Tuesday, 26 August 2008

Preparations...

August has been slightly book-heavy for me, as an obvious consequence of working in a 2nd hand bookshop (Waterfields on Oxford High Street, for those of you who know it). So, in addition to the piles and piles of trash novels that I have read, I also have the following lurking in a reproachful pile next to my bed:

- Robert Blake's Biography of Disraeli (which I've started, and is jolly good);
- Karl Popper's intellectual autobiography, "Unended Quest" (double ditto);
- Hayek, Road to Serfdom, which I bought new, feeling it was some kind of gap in my political knowledge. Anyway, 150 pages in, it is excellent, although sometimes prone to attacking paper tigers.

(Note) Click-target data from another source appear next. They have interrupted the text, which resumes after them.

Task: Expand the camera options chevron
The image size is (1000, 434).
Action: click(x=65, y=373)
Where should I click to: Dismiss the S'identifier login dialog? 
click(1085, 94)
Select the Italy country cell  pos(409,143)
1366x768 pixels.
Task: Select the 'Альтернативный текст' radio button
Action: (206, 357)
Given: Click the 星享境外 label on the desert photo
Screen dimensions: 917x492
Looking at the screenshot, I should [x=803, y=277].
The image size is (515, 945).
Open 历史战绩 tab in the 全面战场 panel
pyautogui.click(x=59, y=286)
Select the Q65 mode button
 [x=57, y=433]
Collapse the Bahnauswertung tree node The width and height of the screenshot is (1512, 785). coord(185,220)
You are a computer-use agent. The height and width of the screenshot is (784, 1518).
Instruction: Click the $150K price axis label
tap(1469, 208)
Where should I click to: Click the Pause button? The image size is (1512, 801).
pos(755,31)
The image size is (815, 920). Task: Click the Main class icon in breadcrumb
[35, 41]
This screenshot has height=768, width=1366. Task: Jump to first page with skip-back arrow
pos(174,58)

I've still not got any further with Trollope, which I think may be permanently shelved. There's also a large pile of (popular) history books which I will try to fit around Powelling - top of the list being various tomes on the English Civil War and its aftermath..

Does anyone else use www.librarything.com by the way? My trash novels are all on there (username "hackloon"), as is a good number of my academic books, but there are some massive gaps which I haven't got round to cataloguing, and can't do until I am back home for a while.

1 comment:

Andrew Murray said...

Glad to hear that Waterfield's is thriving - was always a happy hunting ground for me. The decline in recent times in the number of independent secondhand bookshops in Oxford does concern me slightly. Unsworths, Reservoir books, the market bookshop, the secondhand bookshop on the Broad and now (tragically) Jerico books have all closed since I first went up (in spite of my best efforts to keep them afloat), and Blackwell's and Oxfam becoming increasingly overpriced. It's good to hear there's still one quality outlet left. Cambridge, on the other hand, appears to be better served - with a clutch of decent independents, including the excellent David's, and the new Heffer's secondhand section and the Amnesty bookshop being very favourably priced. You must all come to visit!

Librarything does look rather good - I envisage many hours spent cataloguing my collection. Probably a good thing.